[Exercices]
[1] Relevez toutes les associations nommées dans le reportage sur l'engagement étudiant auprès des exilés.
[2] Rédigez la suite du reportage sur l'engagement étudiant auprès des exilés, en partant de sa dernière phrase.

[Texte proposé]
╭──

Alors que l’Université de Paris 8 a été évacuée au petit matin du 26 juin 2018, La Cimade publie un reportage sur l’engagement des étudiants et des étudiantes en faveur de personnes exilées.

Paris 8, Tolbiac, Jussieu… autant d’universités dont les noms ont défrayé la chronique ces dernières semaines au nom de la lutte contre la réforme universitaire. Pourtant, la mobilisation de la plupart de ces étudiant·e·s était indissociable de la lutte contre une autre loi jugée tout aussi injuste et sélective : la loi Asile et Immigration. Le Sénat vient d’adopter un texte encore plus répressif que celui voté en avril par l’Assemblée nationale et le jour où les exilé·e·s qui occupent de Paris 8-Saint-Denis ont vécu une évacuation, retour sur ces quelques mois de mobilisation.

Il est 13 heures, à Jussieu, Paris 6. Plusieurs étudiant·e·s profitent de leur pause-déjeuner pour assister aux réunions qui se tiennent dans deux salles voisines de l’Université Pierre et Marie Curie (UPMC). Dans la première réunion, l’on discute de la nécessité d’un blocage pour sensibiliser les autres étudiant·e·s aux enjeux de la loi Orientation et réussite des étudiants (ORE), tandis que dans la seconde, on s’occupe du planning des prochaines maraudes à organiser pour les exilé·e·s. Et beaucoup vont et viennent entre les deux.

Luttes similaires ? Pour beaucoup, le point commun est évident : « Nous nous soulevons contre un même principe injuste de sélection, que ce soit à l’entrée des facs ou au niveau des frontières ». Dans ce contexte, l’association RESOME (Réseau études supérieures et orientation des migrant·e·s et éxilé·e·s) milite pour l’accès des personnes exilées à l’université, à travers la mise en place de programmes de reprise d’études, alliant cours de FLE (français langue étrangère) et des cours plus spécialisés, notamment pour les filières scientifiques. « Notre but est également de porter une parole politique commune pour l’ouverture des universités aux exilé·e·s, affirme Éloïse, membre de l’association Ouvrir P6 qui fait partie de RESOME. Beaucoup d’exilé·e·s pensent que ce n’est pas possible de reprendre des études à cause de leur statut de sans-papiers ou de demandeurs d’asile, mais c’est faux. Tout le monde a le droit de s’inscrire à l’université, indépendamment de son statut administratif. Nous aspirons à la création de programmes spécifiques de reprise d’études, en parallèle des permanences d’information. »

 

Créer un rapport de force

Mais le projet était loin d’être du goût de l’administration de l’université, qui n’a même pas accordé de salles aux bénévoles du RESOME. Devant le refus de toute discussion opposée aux étudiant·e·s, un certain nombre d’entre eux, qui avaient déjà participé à l’occupation de Paris 8-Saint-Denis, décident le 28 février d’occuper la faculté, au moment où la température a atteint -7°C à Paris et dans un lieu qui leur semblait tout indiqué : « À la fac, il y a un bâtiment vide parce qu’il est voué à être détruit, mais il correspond toujours aux normes, et en plus il était chauffé alors qu’il y avait des gens qui dormaient dehors ! »

╰──

[Données fournies]
╭──

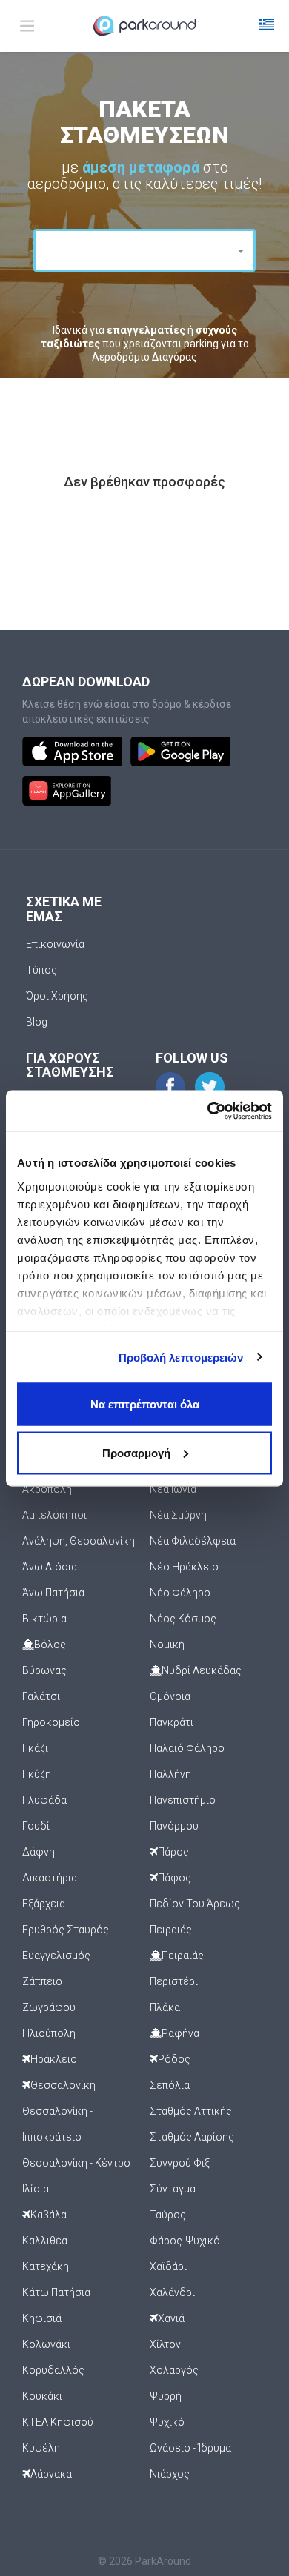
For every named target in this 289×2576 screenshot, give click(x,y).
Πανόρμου (174, 1826)
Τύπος (41, 970)
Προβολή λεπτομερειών (181, 1357)
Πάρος (173, 1852)
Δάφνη (38, 1852)
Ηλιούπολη (49, 2033)
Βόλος (50, 1644)
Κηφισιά (42, 2318)
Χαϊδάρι (168, 2266)
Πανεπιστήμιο (183, 1800)
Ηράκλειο (53, 2059)
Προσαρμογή (136, 1452)
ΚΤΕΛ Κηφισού (57, 2422)
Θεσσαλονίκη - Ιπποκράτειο (57, 2124)
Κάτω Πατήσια (56, 2292)
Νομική (167, 1644)
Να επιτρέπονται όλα (144, 1404)
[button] (266, 26)
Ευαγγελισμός (56, 1955)
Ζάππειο (42, 1981)
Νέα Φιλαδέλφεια (193, 1541)
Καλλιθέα (44, 2241)
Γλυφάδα (44, 1800)
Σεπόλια (170, 2085)
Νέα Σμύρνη (178, 1515)
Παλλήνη (170, 1774)
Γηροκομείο (51, 1722)
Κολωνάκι (46, 2344)
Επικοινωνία (55, 944)
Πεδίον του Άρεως (195, 1904)
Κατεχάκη (45, 2266)
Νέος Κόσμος (183, 1619)
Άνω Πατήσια (53, 1593)
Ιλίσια (35, 2189)
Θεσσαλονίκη (63, 2085)
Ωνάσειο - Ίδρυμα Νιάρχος (190, 2461)
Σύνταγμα (173, 2189)
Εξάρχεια (43, 1904)
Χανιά (171, 2318)
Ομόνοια (170, 1696)
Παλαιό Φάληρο (187, 1748)
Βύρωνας (44, 1670)
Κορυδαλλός (53, 2370)
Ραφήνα (180, 2033)
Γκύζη (36, 1774)
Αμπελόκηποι (54, 1515)
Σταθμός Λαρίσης (192, 2137)
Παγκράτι (171, 1722)
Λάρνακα (51, 2474)
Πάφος (174, 1878)
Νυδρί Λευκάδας (202, 1670)
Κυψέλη (41, 2448)
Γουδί (36, 1826)
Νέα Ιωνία (173, 1489)
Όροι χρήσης (57, 996)
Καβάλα (48, 2215)
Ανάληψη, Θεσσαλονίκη (78, 1541)
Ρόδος (174, 2059)
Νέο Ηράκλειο (184, 1567)
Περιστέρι (174, 1981)
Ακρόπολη (47, 1489)
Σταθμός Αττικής (191, 2111)
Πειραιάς (171, 1930)
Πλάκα (165, 2007)
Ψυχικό (167, 2422)
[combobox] (144, 250)
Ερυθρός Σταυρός (65, 1930)
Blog (36, 1022)
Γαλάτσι (41, 1696)
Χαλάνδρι (172, 2292)
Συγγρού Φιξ (180, 2163)
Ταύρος (168, 2215)
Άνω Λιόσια (49, 1567)
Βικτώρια (44, 1619)
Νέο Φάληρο (180, 1593)
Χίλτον (165, 2344)
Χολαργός (174, 2370)
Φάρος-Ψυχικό (185, 2241)
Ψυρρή (166, 2396)
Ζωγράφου (49, 2007)
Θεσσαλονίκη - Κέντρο (76, 2163)
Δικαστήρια (49, 1878)
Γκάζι (35, 1748)
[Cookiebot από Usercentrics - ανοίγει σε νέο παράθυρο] (208, 1110)
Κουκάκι (42, 2396)
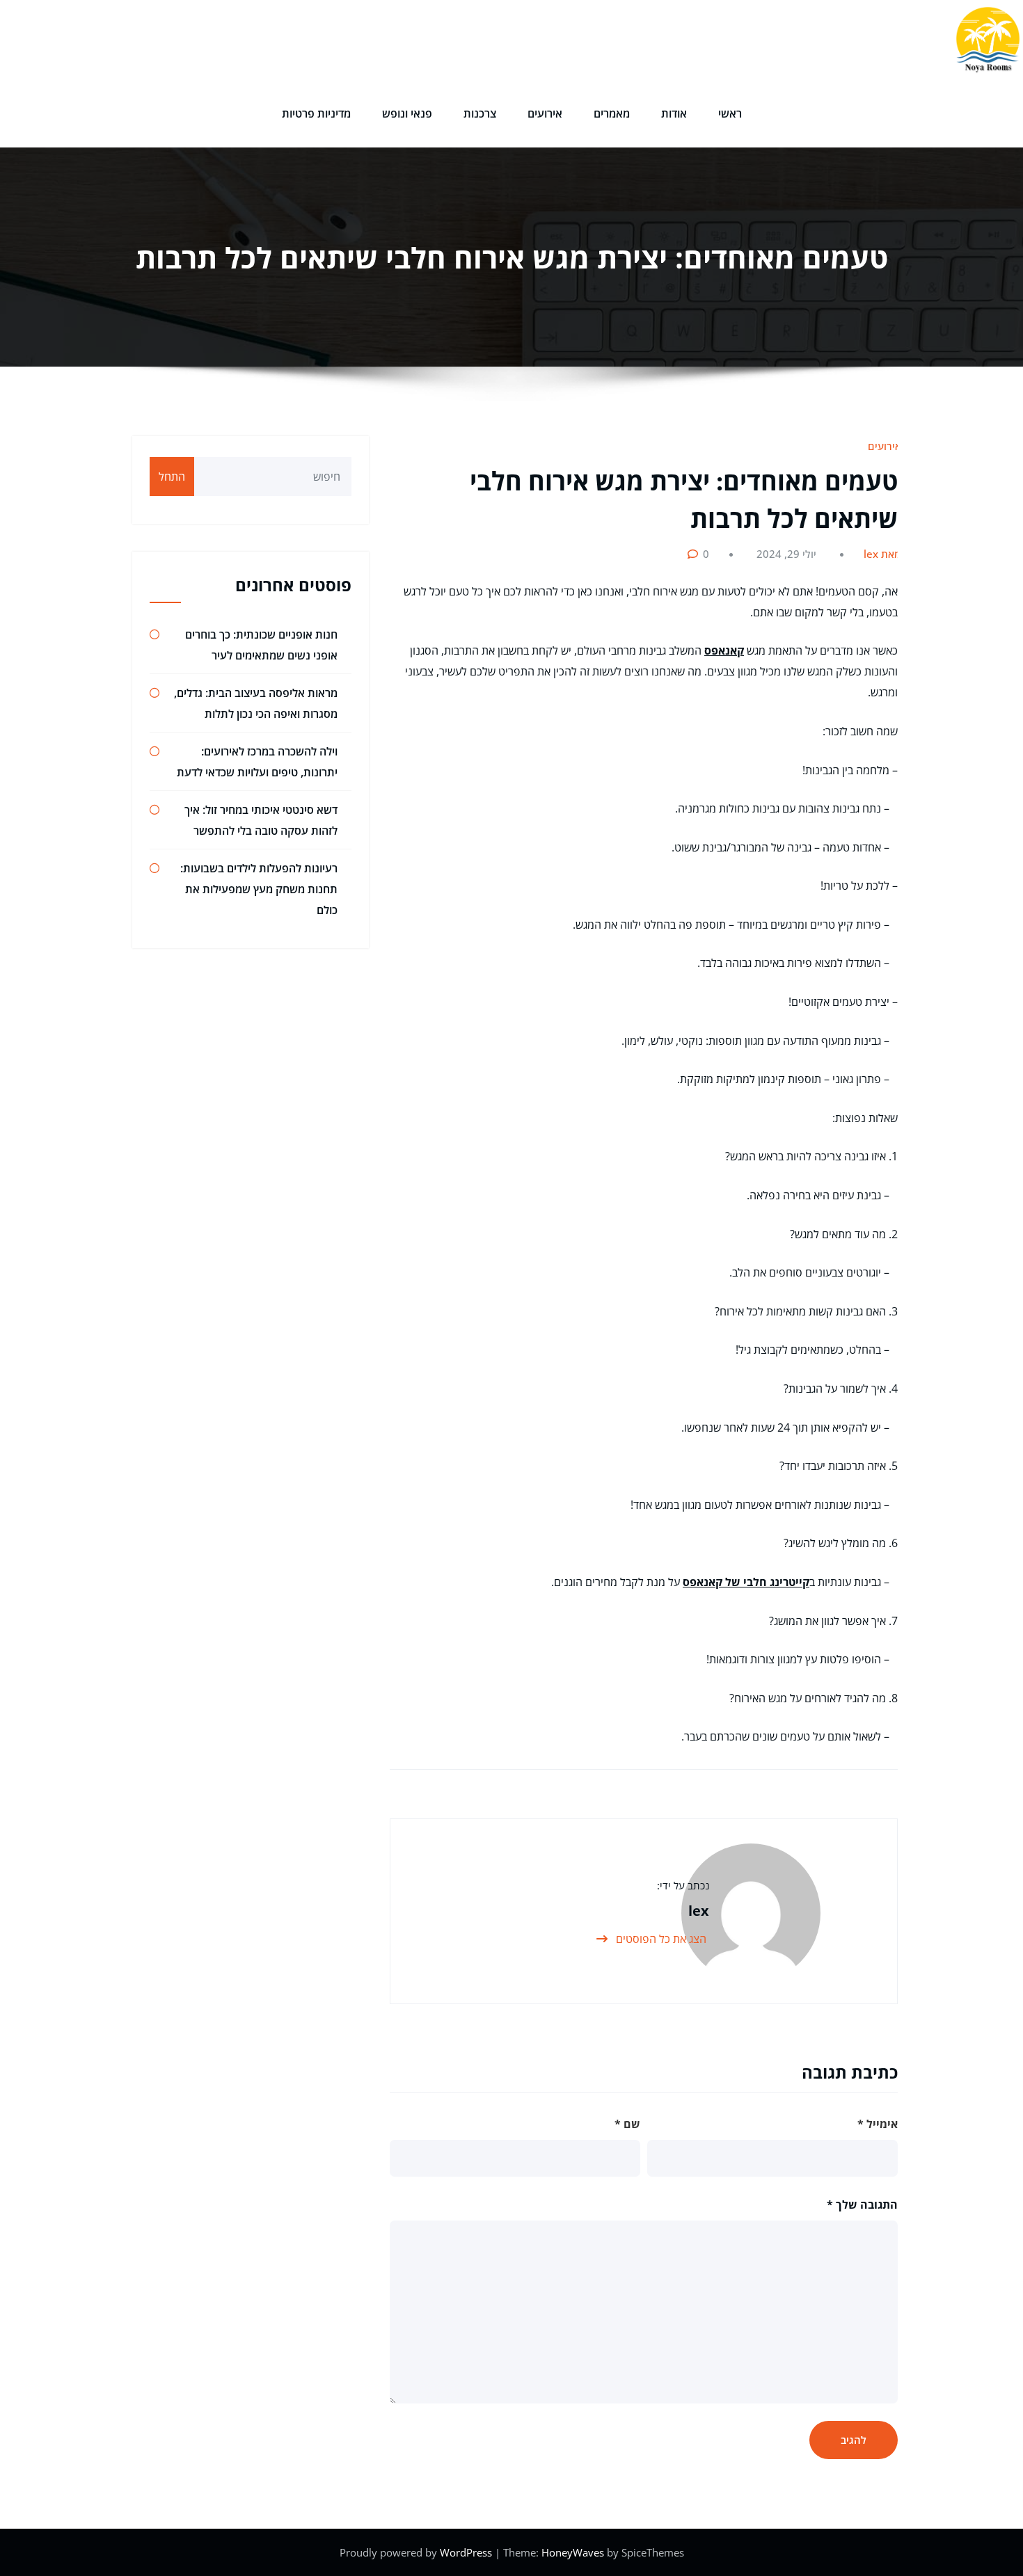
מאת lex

╰──

[Corrigés]
[1]
- La Cimade
- RESOME (Réseau études supérieures et orientation des migrant·e·s et éxilé·e·s)
- Ouvrir P6

[2]
 

L’opération n’aura finalement pas duré 24 heures : la carte CRS est brandie par l’administration. Faute de pouvoir mener leur projet jusqu’au bout, plus d’une centaine d’étudiant·e·s et de professeur·e·s en colère se réunissent alors au pied de la tour Zamanzsky et une assemblée générale est organisée dans la foulée, pour donner lieu à Sorbonne sans frontières (SSF), un autre collectif qui vient prêter main forte aux militants mobilisés. Kevin, un des membres de SSF, explique : « Le but premier de SSF était de faire avancer les revendications d’Ouvrir P6 et d’obtenir des choses en plus, comme l’inscription des étudiant·e·s sans-papiers en vue d’une régularisation, ou l’accès au CROUS [restaurant universitaire] au même prix que les étudiants inscrits. On voulait d’une part que les administrations des universités se portent garantes des étudiant·e·s sans-papiers auprès des préfectures, mais également centraliser tout ce qui se faisait autour de cette mobilisation dans les facs. »

 

De la loi Travail à l’accueil des exilé·e·s

Kevin n’est pourtant affilié à aucune organisation, mais ses débuts de militant remontent à 2016, avec la mobilisation contre la loi Travail. Comme pour nombre de ses camarades, il ne conçoit pas de séparation entre ces différents combats : « Je connaissais un noyau dur de militants qui s’est formé à l’époque [2016] à Jussieu. Le réflexe a été de nous retrouver, en début d’année, d’abord contre la loi ORE, mais la question des exilé·e·s s’est rapidement imposée. »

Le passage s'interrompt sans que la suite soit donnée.